Rewrite the listing lines from the one containing "This screenshot has width=655, height=747." through the one containing "tap(383, 198)" as a Markdown table with columns Row and Line, omitting blank lines.

-----

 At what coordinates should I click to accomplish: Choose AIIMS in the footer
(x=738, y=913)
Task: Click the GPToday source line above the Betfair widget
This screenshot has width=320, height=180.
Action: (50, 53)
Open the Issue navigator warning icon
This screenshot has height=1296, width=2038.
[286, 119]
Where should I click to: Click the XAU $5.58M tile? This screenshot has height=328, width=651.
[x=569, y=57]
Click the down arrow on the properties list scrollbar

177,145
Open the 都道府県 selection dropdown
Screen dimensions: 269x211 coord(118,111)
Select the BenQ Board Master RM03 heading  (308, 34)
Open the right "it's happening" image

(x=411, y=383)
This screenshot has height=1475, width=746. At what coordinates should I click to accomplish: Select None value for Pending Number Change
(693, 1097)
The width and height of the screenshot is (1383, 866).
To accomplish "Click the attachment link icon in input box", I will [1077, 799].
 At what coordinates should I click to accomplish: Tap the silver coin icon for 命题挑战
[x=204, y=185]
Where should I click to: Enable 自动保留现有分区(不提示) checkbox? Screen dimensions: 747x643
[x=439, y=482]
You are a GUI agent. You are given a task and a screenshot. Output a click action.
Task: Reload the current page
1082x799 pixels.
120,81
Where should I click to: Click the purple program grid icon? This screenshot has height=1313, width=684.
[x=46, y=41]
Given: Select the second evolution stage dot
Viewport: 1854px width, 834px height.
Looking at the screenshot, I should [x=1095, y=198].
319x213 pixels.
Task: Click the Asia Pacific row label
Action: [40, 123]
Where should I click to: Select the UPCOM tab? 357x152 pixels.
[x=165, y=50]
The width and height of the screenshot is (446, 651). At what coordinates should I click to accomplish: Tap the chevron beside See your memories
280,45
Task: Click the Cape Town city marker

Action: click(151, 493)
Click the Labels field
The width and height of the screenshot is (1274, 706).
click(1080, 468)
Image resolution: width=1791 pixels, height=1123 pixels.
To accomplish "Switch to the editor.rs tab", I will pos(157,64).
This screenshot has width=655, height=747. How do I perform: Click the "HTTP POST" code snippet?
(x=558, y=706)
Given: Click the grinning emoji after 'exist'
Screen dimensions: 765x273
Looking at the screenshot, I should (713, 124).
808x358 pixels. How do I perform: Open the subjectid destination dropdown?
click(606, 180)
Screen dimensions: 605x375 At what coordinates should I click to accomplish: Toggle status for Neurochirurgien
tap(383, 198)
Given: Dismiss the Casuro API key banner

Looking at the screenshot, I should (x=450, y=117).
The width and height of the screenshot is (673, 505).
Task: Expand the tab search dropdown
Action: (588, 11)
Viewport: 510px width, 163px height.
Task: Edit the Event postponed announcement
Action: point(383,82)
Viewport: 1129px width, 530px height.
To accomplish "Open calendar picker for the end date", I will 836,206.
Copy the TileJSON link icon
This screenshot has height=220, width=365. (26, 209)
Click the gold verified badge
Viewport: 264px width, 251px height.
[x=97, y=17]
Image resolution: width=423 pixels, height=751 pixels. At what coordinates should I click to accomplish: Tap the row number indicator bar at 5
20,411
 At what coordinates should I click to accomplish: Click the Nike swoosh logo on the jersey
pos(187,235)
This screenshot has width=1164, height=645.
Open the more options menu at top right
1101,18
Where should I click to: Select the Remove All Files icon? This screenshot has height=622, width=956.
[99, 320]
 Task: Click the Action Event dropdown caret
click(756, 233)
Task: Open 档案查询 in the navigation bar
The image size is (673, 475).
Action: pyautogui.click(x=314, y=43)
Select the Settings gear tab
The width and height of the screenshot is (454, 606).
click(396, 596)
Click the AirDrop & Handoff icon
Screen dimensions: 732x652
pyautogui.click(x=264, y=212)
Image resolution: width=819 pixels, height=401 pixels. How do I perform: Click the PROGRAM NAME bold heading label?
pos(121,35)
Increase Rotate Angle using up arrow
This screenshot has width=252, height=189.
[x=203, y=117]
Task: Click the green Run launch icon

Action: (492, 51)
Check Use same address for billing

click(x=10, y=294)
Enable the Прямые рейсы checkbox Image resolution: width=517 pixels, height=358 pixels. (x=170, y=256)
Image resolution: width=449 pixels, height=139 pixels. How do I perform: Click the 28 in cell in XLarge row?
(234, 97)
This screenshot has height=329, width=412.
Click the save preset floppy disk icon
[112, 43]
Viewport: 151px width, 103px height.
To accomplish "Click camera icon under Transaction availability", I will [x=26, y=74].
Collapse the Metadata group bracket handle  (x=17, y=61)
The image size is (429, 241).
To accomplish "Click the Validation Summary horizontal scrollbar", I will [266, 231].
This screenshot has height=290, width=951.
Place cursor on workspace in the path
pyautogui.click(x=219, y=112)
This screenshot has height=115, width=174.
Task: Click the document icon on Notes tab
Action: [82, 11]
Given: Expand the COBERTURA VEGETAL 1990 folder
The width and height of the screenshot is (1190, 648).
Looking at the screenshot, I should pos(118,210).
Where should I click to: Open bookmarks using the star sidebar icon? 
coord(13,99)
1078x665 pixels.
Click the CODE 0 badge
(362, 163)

-----

▸ Result of the task
| Row | Line |
|---|---|
| 1 | This screenshot has width=655, height=747. How do I perform: Click the "HTTP POST" code snippet? |
| 2 | (x=558, y=706) |
| 3 | Given: Click the grinning emoji after 'exist' |
| 4 | Screen dimensions: 765x273 |
| 5 | Looking at the screenshot, I should (713, 124). |
| 6 | 808x358 pixels. How do I perform: Open the subjectid destination dropdown? |
| 7 | click(606, 180) |
| 8 | Screen dimensions: 605x375 At what coordinates should I click to accomplish: Toggle status for Neurochirurgien |
| 9 | tap(383, 198) |